About this exercise => Please repeat each line from the one holding "Lūdzu, izpildiet zemāk" through the final line of the data, exactly as it stands, with no pictures.

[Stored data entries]

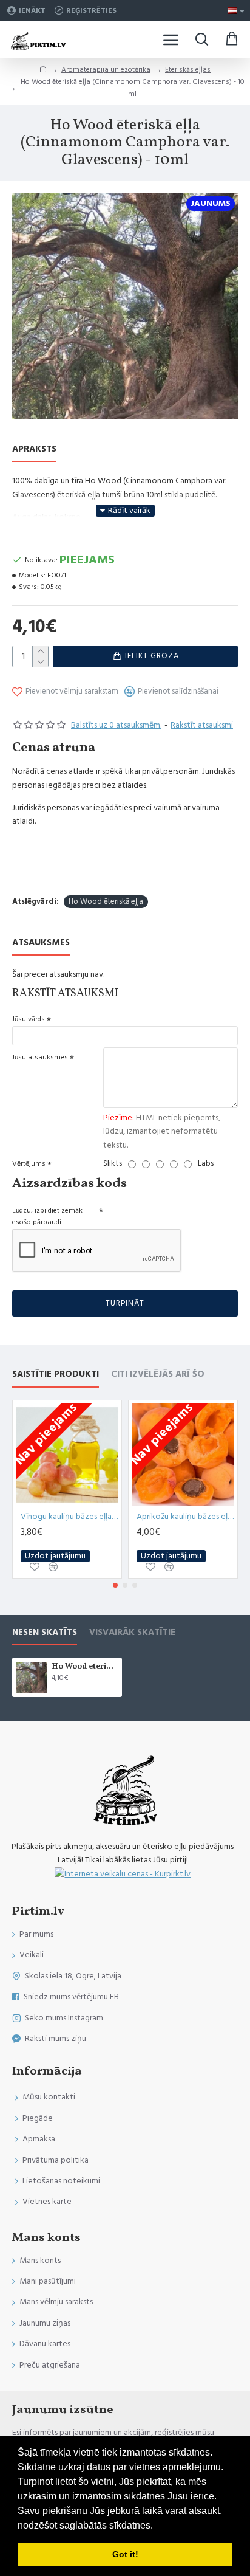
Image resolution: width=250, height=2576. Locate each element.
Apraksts (34, 449)
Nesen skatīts (44, 1633)
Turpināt (125, 1303)
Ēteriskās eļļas (188, 69)
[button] (115, 1585)
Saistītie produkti (55, 1374)
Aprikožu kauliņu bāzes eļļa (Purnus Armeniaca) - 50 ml (185, 1516)
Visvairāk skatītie (132, 1633)
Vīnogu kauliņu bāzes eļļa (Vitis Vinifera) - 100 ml (69, 1516)
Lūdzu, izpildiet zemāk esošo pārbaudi (47, 1216)
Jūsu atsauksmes (40, 1057)
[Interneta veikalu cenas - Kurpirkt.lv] (123, 1874)
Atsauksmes (41, 943)
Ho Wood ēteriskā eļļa (106, 901)
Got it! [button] (125, 2554)
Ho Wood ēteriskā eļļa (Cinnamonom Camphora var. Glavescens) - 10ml (85, 1667)
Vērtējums (29, 1164)
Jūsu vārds (28, 1019)
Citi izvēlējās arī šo (157, 1374)
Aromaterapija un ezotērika (105, 69)
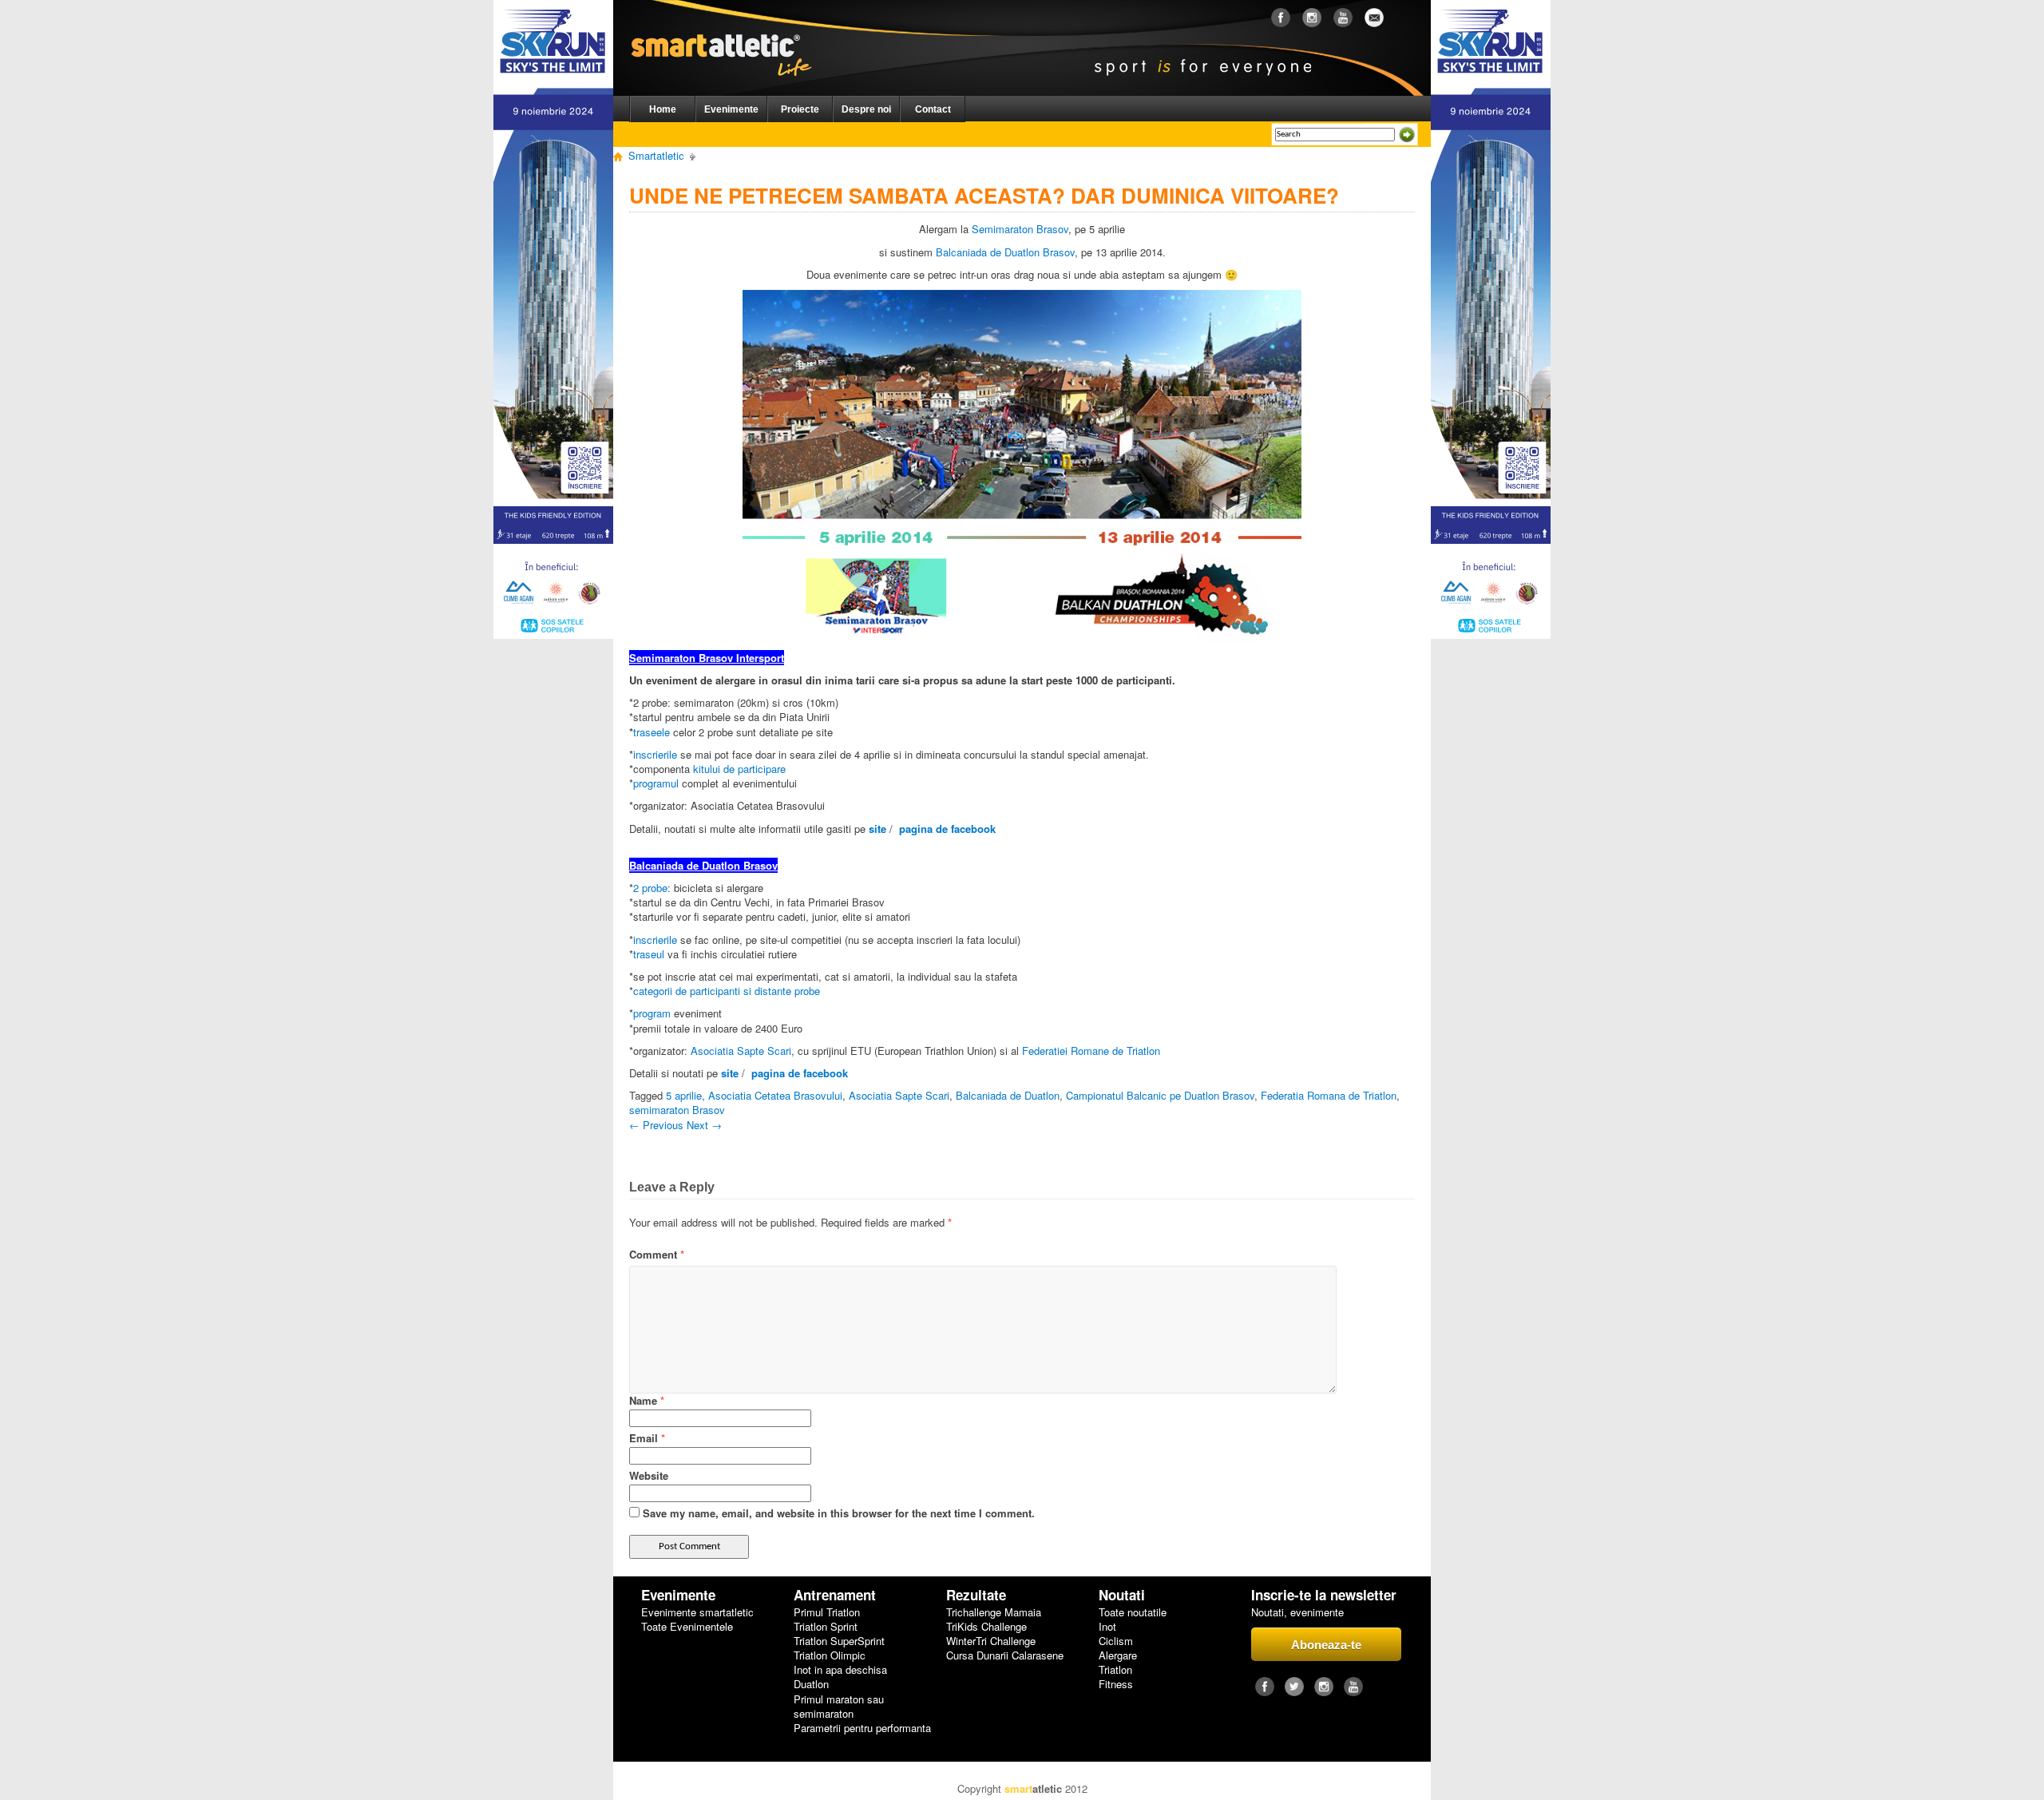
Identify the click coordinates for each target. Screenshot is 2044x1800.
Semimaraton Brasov (1020, 228)
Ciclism (1116, 1641)
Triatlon (1115, 1670)
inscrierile (655, 754)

Your solution =>
Lūdzu, izpildiet zemāk esošo pārbaudi (47, 1216)
Jūsu atsauksmes (40, 1057)
[Interneta veikalu cenas - Kurpirkt.lv] (123, 1874)
Atsauksmes (41, 943)
Ho Wood ēteriskā eļļa (106, 901)
Got it! [button] (125, 2554)
Ho Wood ēteriskā eļļa (Cinnamonom Camphora var. Glavescens) - 10ml (85, 1667)
Vērtējums (29, 1164)
Jūsu vārds (28, 1019)
Citi izvēlējās arī šo (157, 1374)
Aromaterapija un ezotērika (105, 69)
Identify the click coordinates for each target. Screenshot is 2044x1800.
Semimaraton Brasov (1020, 228)
Ciclism (1116, 1641)
Triatlon (1115, 1670)
inscrierile (655, 754)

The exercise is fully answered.